L’auteur invité est Harvey Mead, ancien commissaire au développement durable du Québec

Le choc pétrolier et les changements climatiques figurent parmi les plus importants défis de notre époque, et une transition vers une société beaucoup moins dépendante du « carbone » s’impose.

Le colloque organisé par l’Institut de recherche en économie contemporaine (IRÉC) en janvier dernier sur l’électrification des transports collectifs a mis la table pour une importante réflexion sur ces défis, dans le contexte québécois. L’IRÉC – et les participants – voyaient dans le choc pétrolier possible un risque qu’il faut transformer en opportunité. Le réseau hydroélectrique déjà en place (avec d’importantes nouvelles composantes en construction) constituerait les assises pour une « corvée transport » qui pourrait y répondre, alors que les coûts importants et croissants associés à l’importation de 100 % de notre pétrole (et gaz) incitent à une intervention.

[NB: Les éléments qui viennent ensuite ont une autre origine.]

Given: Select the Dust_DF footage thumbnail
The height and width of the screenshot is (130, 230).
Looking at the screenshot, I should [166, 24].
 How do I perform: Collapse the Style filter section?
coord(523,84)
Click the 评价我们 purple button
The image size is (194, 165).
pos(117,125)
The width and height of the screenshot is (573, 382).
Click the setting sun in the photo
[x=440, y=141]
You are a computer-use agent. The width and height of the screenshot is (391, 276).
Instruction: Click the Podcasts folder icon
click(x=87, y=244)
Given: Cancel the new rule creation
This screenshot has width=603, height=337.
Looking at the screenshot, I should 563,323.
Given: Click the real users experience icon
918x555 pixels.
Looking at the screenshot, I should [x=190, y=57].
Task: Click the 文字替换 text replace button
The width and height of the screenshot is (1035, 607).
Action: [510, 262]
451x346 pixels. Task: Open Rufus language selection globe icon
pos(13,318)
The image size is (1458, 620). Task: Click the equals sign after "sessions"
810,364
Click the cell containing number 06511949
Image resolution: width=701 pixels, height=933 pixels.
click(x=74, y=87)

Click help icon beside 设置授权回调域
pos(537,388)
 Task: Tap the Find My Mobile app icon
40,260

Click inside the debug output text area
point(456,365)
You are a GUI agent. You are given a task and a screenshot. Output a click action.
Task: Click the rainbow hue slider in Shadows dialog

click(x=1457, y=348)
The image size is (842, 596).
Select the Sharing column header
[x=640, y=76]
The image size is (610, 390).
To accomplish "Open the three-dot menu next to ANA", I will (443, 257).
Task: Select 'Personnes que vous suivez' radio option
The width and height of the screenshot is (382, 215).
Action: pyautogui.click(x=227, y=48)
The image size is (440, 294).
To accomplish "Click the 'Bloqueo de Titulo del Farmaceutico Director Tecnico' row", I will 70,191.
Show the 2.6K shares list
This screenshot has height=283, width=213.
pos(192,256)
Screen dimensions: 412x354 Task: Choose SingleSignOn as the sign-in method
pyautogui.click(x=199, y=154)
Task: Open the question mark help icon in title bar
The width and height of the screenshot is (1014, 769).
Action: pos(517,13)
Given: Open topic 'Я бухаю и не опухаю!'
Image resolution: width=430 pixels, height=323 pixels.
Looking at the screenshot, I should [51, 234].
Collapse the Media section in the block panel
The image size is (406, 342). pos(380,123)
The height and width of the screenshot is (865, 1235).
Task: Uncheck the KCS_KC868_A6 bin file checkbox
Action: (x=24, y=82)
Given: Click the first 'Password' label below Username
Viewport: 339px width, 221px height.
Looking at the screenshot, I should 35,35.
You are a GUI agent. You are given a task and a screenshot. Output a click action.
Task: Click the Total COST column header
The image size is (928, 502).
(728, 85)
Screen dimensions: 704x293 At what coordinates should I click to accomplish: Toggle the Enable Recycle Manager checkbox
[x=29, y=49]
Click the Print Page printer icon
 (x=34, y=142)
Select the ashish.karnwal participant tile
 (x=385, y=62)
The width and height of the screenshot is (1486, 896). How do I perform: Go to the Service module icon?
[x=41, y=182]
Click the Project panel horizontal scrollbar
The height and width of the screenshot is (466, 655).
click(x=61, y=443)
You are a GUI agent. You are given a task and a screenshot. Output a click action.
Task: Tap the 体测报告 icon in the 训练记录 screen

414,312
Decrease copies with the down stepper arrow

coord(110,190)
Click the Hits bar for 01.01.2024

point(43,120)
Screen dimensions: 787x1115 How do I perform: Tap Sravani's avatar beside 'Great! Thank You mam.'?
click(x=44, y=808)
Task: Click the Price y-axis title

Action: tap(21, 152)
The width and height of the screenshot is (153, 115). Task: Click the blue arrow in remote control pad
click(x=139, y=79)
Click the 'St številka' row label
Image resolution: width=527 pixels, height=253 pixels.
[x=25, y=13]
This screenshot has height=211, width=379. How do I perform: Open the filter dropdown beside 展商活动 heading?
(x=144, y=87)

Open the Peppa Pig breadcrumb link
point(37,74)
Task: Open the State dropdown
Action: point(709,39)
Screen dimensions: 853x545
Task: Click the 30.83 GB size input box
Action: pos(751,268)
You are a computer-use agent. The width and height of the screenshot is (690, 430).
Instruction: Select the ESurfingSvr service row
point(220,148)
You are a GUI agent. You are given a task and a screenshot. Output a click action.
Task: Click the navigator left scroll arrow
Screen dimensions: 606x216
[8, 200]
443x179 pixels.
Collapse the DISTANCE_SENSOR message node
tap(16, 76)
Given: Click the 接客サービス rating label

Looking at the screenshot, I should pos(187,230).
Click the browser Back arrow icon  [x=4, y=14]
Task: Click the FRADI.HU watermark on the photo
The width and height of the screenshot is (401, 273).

Plusieurs documents du colloque fournissent des éléments importants pour la réflexion; Robert Laplante de l’IRÉC et Gilles Bourque des Éditions Vie Économique (EVE) font la présentation générale du contexte pour les enjeux associés à la corvée proposée. Elle constitue la première section du rapport de recherche de l’IRÉC et en fournit les assises. Des chapitres suivent sur le rôle économique de l’automobile et du pétrole importé à 100 % dans l’économie du Québec, sur les avantages d’un monorail plutôt qu’un TGV pour relier Montréal et Québec et sur les retombées économiques possibles d’un ensemble d’interventions visant des infrastructures de transports collectifs.

L’héritage du mal développement

Les organisateurs du colloque ne prétendaient pas couvrir tout ce qui est en cause, et rien dans la documentation actuelle ne semble porter sur plusieurs enjeux cruciaux pour une analyse adéquate de l’intérêt et du potentiel d’une transition vers une société moins dépendante du carbone et de la corvée proposée. Il s’agit d’éléments de notre héritage de mal développement qui comportent des coûts, probablement trop importants pour permettre la transition telle que souhaitée.

Le présent article vise à mettre en relief ces enjeux et leur importance comme préalables à des initiatives qui cherchent à présenter des éléments d’un nouveau paradigme économique pour le Québec :
(i) l’existence d’une importante infrastructure routière dédiée au transport personnel et commercial et dont une flotte renouvelée de véhicules hybrides pourraient profiter tout en répondant aux objectifs touchant les GES et le sevrage par rapport au pétrole;
(ii)des travaux en cours et prévus pour la prochaine décennie pour combler le « déficit d’entretien » associé à une négligence à l’égard de cette infrastructure depuis de nombreuses années et qui comporteront un coût qui frôlera probablement les 30 G$;
(iii) la présence d’une dette gouvernementale importante qui génère des coûts d’intérêt représentant la troisième enveloppe en importance du budget provincial, dette qui sera augmentée par les coûts encourus par les travaux pour éliminer le déficit d’entretien;
(iv) le contexte international de la globalisation dans lequel toute intervention économique du Québec s’insère actuellement, mais où des inégalités énormes dans la distribution des bénéfices du développement des dernières décennies se manifestent avec de plus en plus d’insistance;
(v) l’état de la planète en termes d’empreinte écologique, et qui dépasse largement le seul choc pétrolier et les changements climatiques, et constituant un autre contexte pour toute intervention visant à instaurer une restructuration de l’économie.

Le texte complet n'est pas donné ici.